**What to produce**
Lines with "will": state how many there are in the records below, and nothing else.
======== Data
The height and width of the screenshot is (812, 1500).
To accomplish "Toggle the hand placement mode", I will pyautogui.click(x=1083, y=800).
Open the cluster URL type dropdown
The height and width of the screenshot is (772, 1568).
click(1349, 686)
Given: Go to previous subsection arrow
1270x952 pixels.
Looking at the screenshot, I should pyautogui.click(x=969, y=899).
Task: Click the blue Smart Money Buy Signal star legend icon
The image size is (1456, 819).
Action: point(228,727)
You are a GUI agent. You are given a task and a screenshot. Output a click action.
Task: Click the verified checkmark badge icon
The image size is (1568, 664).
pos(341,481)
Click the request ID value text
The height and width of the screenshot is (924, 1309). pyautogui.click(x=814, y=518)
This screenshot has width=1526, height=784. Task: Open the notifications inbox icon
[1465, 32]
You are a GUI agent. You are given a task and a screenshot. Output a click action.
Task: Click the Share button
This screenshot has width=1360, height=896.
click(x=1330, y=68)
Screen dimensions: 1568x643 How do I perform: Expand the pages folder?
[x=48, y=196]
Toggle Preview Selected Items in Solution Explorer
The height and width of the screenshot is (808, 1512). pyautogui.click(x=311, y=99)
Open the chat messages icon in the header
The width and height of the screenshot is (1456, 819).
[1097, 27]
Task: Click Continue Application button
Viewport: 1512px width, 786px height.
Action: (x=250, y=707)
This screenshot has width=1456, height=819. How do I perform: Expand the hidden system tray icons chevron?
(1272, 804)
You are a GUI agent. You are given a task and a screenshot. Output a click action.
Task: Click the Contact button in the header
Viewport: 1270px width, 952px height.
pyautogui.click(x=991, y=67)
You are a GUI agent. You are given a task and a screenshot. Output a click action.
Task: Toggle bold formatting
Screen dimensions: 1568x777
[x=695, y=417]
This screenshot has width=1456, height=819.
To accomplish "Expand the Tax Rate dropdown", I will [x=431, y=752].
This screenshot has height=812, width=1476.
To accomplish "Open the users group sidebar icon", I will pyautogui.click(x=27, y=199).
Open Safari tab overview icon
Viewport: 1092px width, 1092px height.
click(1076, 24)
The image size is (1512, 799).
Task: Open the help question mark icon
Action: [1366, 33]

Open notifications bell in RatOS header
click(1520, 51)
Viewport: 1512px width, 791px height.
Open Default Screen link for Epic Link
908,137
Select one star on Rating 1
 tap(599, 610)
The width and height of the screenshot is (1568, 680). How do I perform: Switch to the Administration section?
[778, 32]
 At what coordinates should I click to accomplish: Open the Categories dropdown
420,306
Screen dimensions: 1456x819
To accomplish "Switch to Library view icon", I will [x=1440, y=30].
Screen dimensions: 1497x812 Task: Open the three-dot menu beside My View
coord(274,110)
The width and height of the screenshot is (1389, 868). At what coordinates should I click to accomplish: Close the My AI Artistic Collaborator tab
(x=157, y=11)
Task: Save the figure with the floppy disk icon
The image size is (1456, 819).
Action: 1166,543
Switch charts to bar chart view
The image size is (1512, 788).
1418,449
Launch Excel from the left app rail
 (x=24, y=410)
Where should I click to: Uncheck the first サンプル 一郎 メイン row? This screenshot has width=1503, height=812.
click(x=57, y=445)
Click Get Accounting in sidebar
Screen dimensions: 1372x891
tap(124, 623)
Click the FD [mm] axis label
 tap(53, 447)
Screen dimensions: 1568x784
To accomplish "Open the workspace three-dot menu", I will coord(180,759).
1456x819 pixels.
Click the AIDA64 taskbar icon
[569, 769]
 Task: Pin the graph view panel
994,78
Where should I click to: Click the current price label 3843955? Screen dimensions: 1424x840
================
**Your response**
5